- DOJ and FTC’s Antitrust Division Issue Hiring and Compensation Guidance for Human Resource Professionals
- December 21, 2016 | Author: James I. Serota
- Law Firm: Greenberg Traurig, LLP - New York Office
On Oct. 20, 2016, the United States Department of Justice, Antitrust Division and the Federal Trade Commission issued antitrust guides for human resource professionals. The guides are intended to alert human resource professionals and others involved in hiring and compensation decisions to potential violations of the antitrust laws. In connection with this guidance the Federal Enforcement Agencies issued the following “red flags for employment practices”:
- agreeing with another company about one or more employees salaries or other terms of compensation;
- agreeing with another company to refuse to solicit or hire another company’s employees;
- agreeing with another company about employee benefits;
- agreeing with another company on terms of employment;
- discouraging competitors from competing too aggressively to recruit employees;
- exchanging company-specific information about employee compensation or terms of employment with another company;
- participating at a meeting such as a trade association, where the above topics are discussed;
- discussing the above topics with colleagues at other companies, including during social events;
- receiving documents that contain another company’s internal data about its employee compensation.
These warnings and guidelines are particularly significant for professionals engaging in mergers and acquisitions. Even if participants in an information exchange are parties to a proposed merger acquisition, there is antitrust risk if the shared information is about terms and conditions of employment.
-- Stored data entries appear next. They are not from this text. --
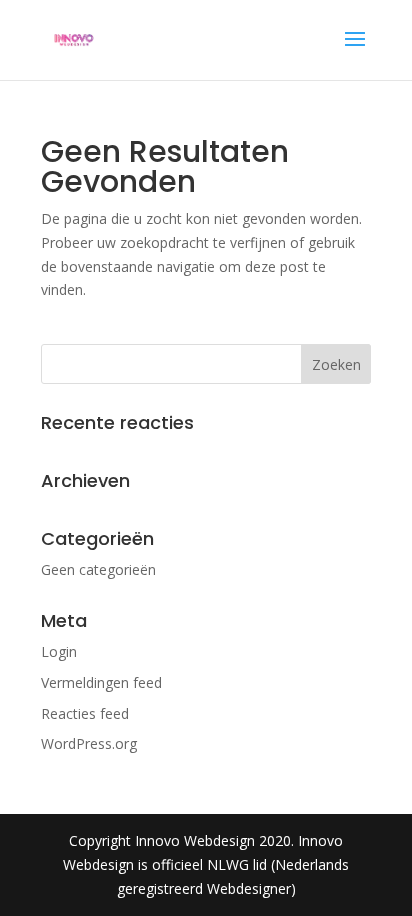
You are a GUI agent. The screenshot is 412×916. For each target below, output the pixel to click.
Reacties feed (85, 713)
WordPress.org (89, 743)
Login (59, 651)
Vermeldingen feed (101, 682)
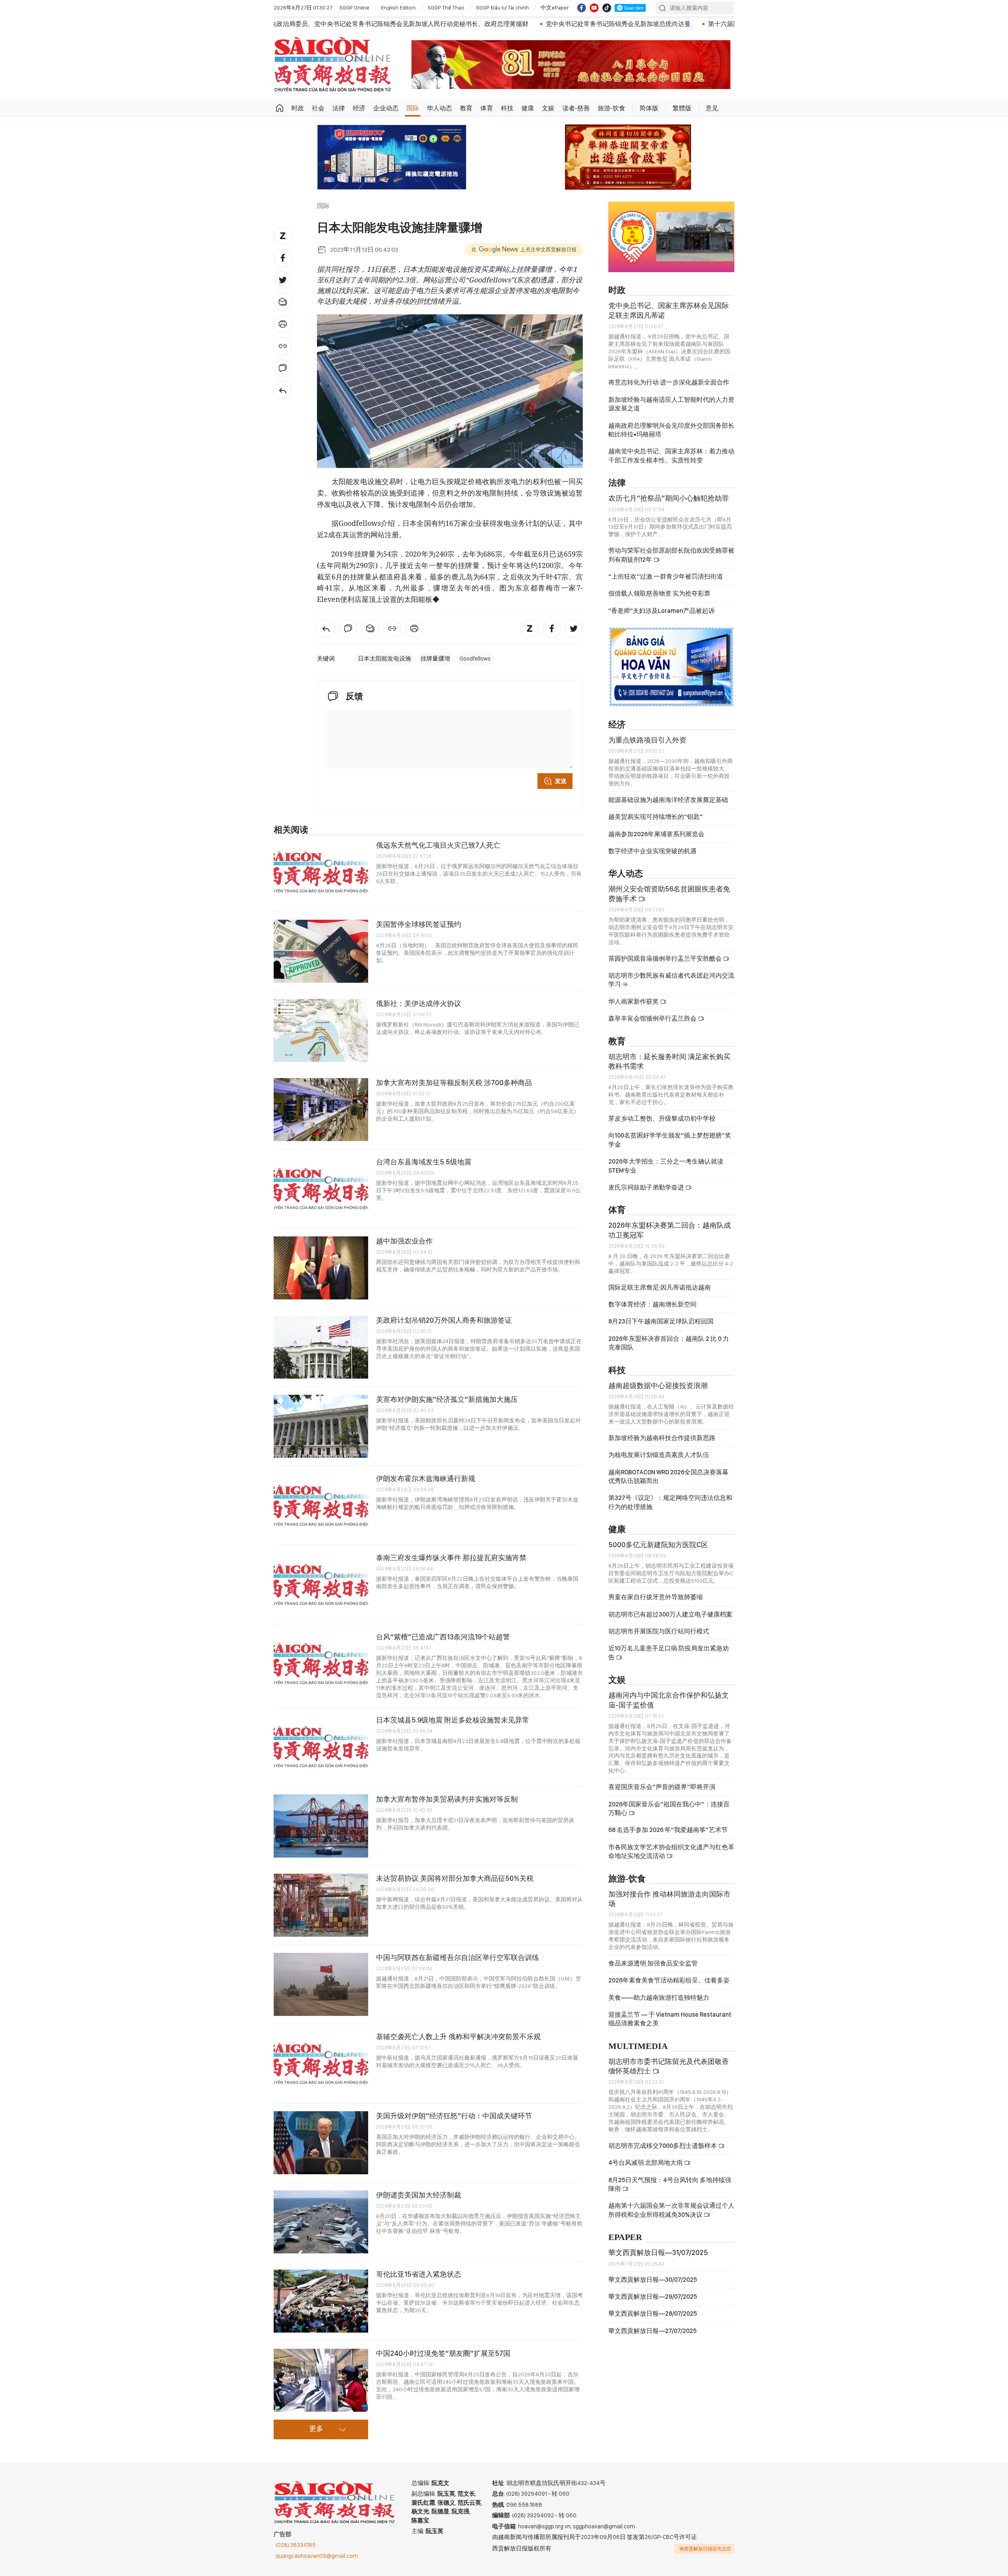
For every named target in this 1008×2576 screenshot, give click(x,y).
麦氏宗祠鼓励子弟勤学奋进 (646, 1187)
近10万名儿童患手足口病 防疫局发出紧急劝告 (668, 1652)
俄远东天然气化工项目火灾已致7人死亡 (438, 845)
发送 (561, 781)
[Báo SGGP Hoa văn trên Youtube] (594, 8)
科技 (507, 108)
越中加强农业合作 (404, 1241)
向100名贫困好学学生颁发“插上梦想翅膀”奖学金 (669, 1140)
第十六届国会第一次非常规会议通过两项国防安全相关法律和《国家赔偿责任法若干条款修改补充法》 (640, 24)
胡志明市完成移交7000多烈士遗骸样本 (663, 2145)
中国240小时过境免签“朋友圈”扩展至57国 (443, 2353)
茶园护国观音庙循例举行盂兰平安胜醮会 (665, 958)
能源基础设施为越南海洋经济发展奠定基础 (668, 800)
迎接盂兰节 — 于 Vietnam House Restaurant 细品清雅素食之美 (669, 2019)
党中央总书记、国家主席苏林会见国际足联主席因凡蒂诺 (668, 310)
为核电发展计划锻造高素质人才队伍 (658, 1455)
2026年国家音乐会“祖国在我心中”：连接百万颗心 (669, 1808)
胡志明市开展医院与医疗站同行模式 (658, 1631)
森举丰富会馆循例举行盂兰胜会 (653, 1018)
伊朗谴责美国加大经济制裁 (418, 2195)
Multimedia (638, 2046)
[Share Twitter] (283, 280)
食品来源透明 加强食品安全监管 (653, 1963)
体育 (486, 108)
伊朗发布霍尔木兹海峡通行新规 (425, 1478)
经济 (359, 108)
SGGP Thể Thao (446, 7)
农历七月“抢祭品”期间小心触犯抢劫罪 (668, 498)
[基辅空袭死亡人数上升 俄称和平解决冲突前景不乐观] (321, 2063)
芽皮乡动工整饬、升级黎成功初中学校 (661, 1118)
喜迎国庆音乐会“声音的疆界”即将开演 (661, 1787)
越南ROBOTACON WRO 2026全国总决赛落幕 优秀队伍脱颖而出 (668, 1476)
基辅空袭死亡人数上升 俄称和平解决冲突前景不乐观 (458, 2036)
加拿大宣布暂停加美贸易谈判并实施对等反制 (447, 1799)
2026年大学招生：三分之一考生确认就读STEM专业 (665, 1166)
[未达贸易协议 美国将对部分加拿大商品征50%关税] (321, 1905)
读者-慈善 (576, 108)
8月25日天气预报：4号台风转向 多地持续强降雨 (669, 2184)
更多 (316, 2429)
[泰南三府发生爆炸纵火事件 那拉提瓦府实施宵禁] (321, 1584)
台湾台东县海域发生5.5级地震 (423, 1162)
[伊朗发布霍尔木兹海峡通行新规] (321, 1505)
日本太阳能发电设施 (384, 658)
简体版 (648, 108)
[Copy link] (283, 346)
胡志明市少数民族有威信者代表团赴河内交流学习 (671, 980)
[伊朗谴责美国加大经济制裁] (321, 2221)
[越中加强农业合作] (321, 1267)
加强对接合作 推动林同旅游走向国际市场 (669, 1899)
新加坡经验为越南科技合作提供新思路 (661, 1438)
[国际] (283, 390)
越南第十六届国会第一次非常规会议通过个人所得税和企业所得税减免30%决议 (671, 2210)
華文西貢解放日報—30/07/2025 (652, 2279)
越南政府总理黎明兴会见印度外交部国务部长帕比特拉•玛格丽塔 (671, 430)
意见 (712, 108)
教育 (466, 108)
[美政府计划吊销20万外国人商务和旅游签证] (321, 1347)
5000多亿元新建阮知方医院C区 (658, 1544)
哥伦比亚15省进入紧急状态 (418, 2274)
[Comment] (283, 368)
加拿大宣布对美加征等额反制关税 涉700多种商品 (454, 1082)
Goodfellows (475, 658)
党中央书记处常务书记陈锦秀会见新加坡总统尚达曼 (408, 24)
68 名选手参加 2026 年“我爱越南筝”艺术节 (668, 1830)
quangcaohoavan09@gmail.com (317, 2555)
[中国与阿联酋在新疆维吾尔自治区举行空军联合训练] (321, 1984)
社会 (318, 108)
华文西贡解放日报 (333, 64)
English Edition (398, 7)
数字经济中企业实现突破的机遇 (652, 851)
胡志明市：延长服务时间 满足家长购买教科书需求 (669, 1061)
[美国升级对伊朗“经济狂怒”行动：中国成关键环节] (321, 2142)
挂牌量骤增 (435, 658)
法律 (338, 108)
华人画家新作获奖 (634, 1001)
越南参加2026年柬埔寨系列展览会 (656, 834)
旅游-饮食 (611, 108)
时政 (297, 108)
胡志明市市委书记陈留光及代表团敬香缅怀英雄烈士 (668, 2066)
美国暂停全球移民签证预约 (418, 924)
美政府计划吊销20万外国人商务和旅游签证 (444, 1320)
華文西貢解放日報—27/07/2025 (652, 2331)
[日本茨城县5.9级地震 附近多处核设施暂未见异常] (321, 1746)
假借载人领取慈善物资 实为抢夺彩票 (659, 593)
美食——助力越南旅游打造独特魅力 (658, 1997)
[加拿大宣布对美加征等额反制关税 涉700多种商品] (321, 1109)
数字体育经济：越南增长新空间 (652, 1304)
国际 (412, 108)
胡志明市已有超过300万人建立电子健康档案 (670, 1614)
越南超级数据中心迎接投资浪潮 (658, 1385)
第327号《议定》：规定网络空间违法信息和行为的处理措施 (670, 1502)
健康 (527, 108)
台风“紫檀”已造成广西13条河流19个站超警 (443, 1637)
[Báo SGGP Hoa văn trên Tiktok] (606, 8)
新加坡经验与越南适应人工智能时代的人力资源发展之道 (671, 404)
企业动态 (385, 108)
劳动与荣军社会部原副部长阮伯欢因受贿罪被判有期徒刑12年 (671, 555)
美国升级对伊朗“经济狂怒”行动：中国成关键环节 (454, 2116)
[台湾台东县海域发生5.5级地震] (321, 1188)
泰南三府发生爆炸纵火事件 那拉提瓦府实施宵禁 (451, 1557)
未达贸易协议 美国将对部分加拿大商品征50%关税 (455, 1878)
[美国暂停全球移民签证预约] (321, 951)
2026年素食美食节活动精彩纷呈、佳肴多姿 (669, 1980)
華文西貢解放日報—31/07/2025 (658, 2252)
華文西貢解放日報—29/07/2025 (652, 2296)
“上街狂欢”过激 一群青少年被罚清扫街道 (665, 576)
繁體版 (682, 108)
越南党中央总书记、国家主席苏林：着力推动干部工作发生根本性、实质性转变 (671, 455)
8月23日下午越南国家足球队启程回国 (660, 1321)
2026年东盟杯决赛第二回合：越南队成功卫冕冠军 (669, 1230)
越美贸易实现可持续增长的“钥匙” (655, 816)
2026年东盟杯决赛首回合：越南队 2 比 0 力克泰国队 (668, 1343)
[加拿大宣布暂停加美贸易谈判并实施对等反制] (321, 1826)
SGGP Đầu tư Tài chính (502, 7)
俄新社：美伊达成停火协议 (418, 1003)
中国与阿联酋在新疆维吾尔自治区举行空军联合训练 (457, 1957)
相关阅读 (291, 830)
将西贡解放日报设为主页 (705, 2549)
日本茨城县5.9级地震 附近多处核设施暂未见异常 (452, 1720)
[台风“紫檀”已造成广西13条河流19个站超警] (321, 1663)
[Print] (283, 324)
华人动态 (439, 108)
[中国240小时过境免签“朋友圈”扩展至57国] (321, 2380)
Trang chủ (279, 108)
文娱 (548, 108)
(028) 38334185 (296, 2544)
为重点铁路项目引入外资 (647, 740)
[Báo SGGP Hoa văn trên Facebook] (581, 8)
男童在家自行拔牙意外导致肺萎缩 (655, 1597)
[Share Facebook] (283, 258)
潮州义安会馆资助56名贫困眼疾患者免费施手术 (669, 893)
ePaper (625, 2237)
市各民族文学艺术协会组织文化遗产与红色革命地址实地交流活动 (671, 1851)
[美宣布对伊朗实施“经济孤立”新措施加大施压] (321, 1426)
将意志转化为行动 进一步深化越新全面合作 (668, 382)
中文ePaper (555, 7)
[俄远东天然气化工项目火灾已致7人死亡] (321, 872)
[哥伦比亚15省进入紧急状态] (321, 2301)
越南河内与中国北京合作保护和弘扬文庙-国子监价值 (668, 1700)
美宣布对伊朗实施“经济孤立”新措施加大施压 (447, 1399)
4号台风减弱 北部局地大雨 (646, 2162)
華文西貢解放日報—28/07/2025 (652, 2313)
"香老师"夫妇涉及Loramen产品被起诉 (661, 610)
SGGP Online (354, 7)
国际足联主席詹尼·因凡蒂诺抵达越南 (659, 1287)
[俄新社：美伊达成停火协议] (321, 1030)
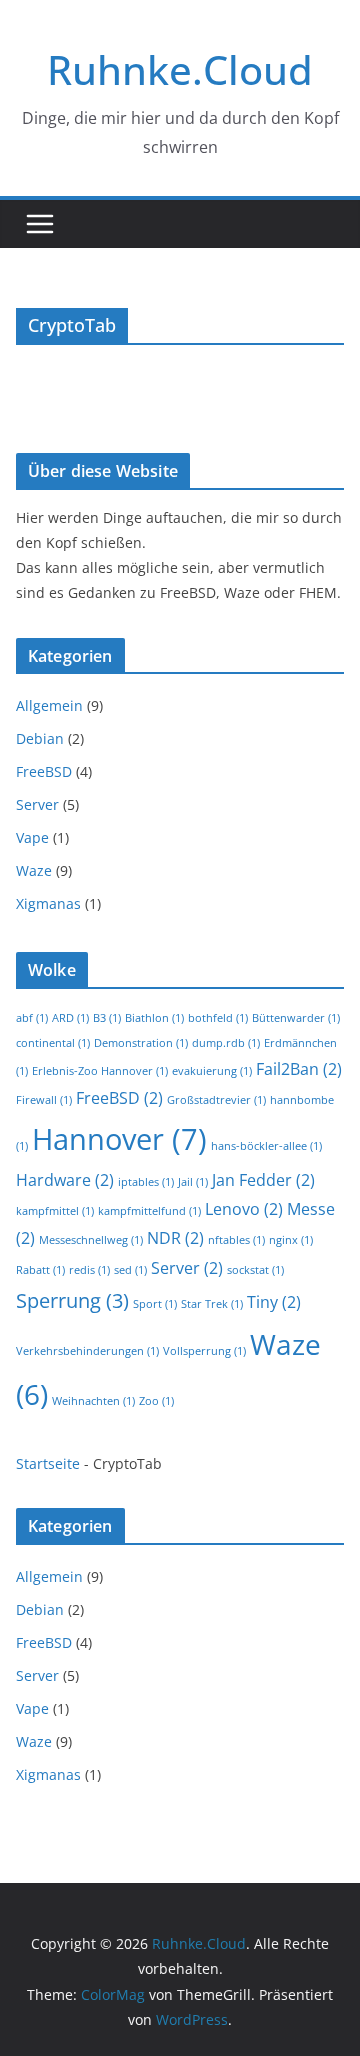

In view of this guidance and red flags, parties engaging in merger discussions, drafting of letters of intent, or due diligence activities should use particular care in sharing information regarding employment data, as the government has explicitly warned that the sharing of information (particularly where it is not specifically limited to what is necessary to complete the merger and acquisition discussion or acquisition) may be subject to criminal prosecution.